À l’occasion de la conférence de presse qui a suivi le conseil spécialisé grandes cultures de FranceAgriMer du 16 février, Marc Zribi, chef de l’unité grains et sucre, a évoqué les enjeux du conflit entre la Russie et l’Ukraine. Il a rappelé que ces deux pays constituent la première zone d’exportation de céréales au monde, avec environ 30 % des exports de blé et d’orge, et représentent, ensemble, 79 % des exportations mondiales d’huiles. L’Ukraine est le 4ème exportateur mondial de maïs et représente la moitié des exportations mondiales d’huile de tournesol. D’après une analyse de la Civil affaires association (USA), une occupation de la Russie à l’est de l’Ukraine priverait Kiev de 30 % de ses orges et de plus de 40 % de sa production de blé, tournesol et maïs.

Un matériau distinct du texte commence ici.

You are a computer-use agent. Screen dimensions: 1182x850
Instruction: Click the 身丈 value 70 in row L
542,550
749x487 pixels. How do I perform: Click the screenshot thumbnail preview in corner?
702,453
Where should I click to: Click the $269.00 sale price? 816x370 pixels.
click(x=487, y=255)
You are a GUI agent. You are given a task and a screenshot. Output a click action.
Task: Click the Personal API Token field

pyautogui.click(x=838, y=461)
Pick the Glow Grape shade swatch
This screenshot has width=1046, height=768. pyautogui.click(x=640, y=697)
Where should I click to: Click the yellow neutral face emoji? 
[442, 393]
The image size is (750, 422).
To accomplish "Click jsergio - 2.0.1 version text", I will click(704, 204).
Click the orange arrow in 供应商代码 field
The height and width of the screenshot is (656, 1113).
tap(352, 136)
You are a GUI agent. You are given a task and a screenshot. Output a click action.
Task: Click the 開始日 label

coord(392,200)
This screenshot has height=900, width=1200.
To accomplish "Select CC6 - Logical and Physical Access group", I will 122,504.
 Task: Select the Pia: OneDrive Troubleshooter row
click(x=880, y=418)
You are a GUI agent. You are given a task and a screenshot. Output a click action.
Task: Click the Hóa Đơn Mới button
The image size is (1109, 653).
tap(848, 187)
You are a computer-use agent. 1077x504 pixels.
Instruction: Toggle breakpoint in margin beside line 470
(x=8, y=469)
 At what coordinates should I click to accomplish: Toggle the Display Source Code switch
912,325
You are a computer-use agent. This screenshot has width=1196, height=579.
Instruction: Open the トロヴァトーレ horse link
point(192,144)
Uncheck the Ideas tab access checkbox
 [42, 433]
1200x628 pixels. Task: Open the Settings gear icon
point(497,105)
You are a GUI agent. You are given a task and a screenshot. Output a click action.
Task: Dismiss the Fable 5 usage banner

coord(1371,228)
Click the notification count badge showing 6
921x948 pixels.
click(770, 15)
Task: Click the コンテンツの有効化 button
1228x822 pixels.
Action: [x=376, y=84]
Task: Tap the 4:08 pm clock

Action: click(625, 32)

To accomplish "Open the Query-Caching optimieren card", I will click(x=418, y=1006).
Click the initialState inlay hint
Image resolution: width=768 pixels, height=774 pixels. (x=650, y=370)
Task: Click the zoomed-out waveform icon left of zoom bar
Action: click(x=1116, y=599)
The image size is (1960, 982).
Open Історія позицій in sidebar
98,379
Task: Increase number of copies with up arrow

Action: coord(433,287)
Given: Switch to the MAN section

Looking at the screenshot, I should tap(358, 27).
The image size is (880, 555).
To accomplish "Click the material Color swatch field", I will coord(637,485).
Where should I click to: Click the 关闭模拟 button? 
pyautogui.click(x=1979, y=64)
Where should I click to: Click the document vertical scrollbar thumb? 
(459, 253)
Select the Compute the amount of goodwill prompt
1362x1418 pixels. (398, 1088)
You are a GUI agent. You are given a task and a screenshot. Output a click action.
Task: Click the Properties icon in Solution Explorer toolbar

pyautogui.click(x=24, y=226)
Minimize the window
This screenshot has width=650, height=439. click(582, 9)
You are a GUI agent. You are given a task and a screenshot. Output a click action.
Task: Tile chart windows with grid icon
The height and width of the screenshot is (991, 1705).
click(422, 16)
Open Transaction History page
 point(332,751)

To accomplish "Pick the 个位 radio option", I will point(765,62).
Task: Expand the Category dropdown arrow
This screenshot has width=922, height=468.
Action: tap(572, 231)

« Les exportateurs craignent, en cas de conflit, un déficit de céréales en provenance de la Mer noire, avec un report des approvisionnements ailleurs, en Amérique du sud et en Europe, a indiqué Marc Zribi. Cela entraînerait une raréfaction importante des céréales, et une hausse considérable des prix, déjà élevés. » L’offre mondiale en céréales pourrait dès lors se révéler insuffisante, mettant en péril la sécurité alimentaire de nombreux pays, notamment ceux en voie de développement.
La Mer noire et la Mer d’Azov, classées « à haut risque »
« À la faveur de la crise diplomatique, nous observons une accélération des livraisons et des chargements de navires ces derniers jours, malgré les taxes russes à l’exportation, précise Marc Zribi. Depuis début janvier, les exportations sont très dynamiques, alors qu’habituellement c’est une période de l’année où l’activité ralentit dans cette zone. » Le 15 février, le marché de l’assurance maritime de Londres a inscrit la Mer noire et la Mer d’Azov dans sa liste de zones jugées à haut risque. Les primes d’assurance et le coût du fret maritime pourraient ainsi augmenter fortement pour les États désireux de faire affaire avec la Russie et l’Ukraine. Les flux logistiques risquent d’être déstabilisés : routage, notification des délais de livraison, insécurités juridiques…
Un impact possible sur le cours des engrais
En cas de sanctions financières envers la Russie, notamment via l’interdiction de l’utilisation du dollar ou du système de virement interbancaire Swift, les circuits internationaux pourraient être fortement perturbés, notamment pour les échanges d’engrais. La Russie représente 40 % des exports de nitrate d’ammonium, 17 % du marché des engrais phosphatés et 20 % du commerce de potasse. L’interdiction d’utilisation des outils financiers internationaux pourraient rendre l’exportation de ces produits difficile, voire impossible. En outre, une nouvelle augmentation du prix du gaz serait à craindre, en particulier pour la production des engrais azotés.« Tout cela pourrait alimenter une nouvelle spirale haussière du prix des engrais », s’alarme Marc Zribi. Des politiques de sécurisation des approvisionnements pourraient accroître encore plus les cours.
À la question de Référence agro quant à un possible embargo européen sur les engrais russes, à l’image de l’embargo sur la potasse biélorusse, Marc Zribi a répondu : « À ce stade, cela ne fait pas partie des sanctions annoncées. Nous espérons que cela ne se concrétisera pas. » Une perspective peu probable, mais jugée « catastrophique » par Benoît Piétrement, président du conseil spécialisé grandes cultures de FranceAgriMer.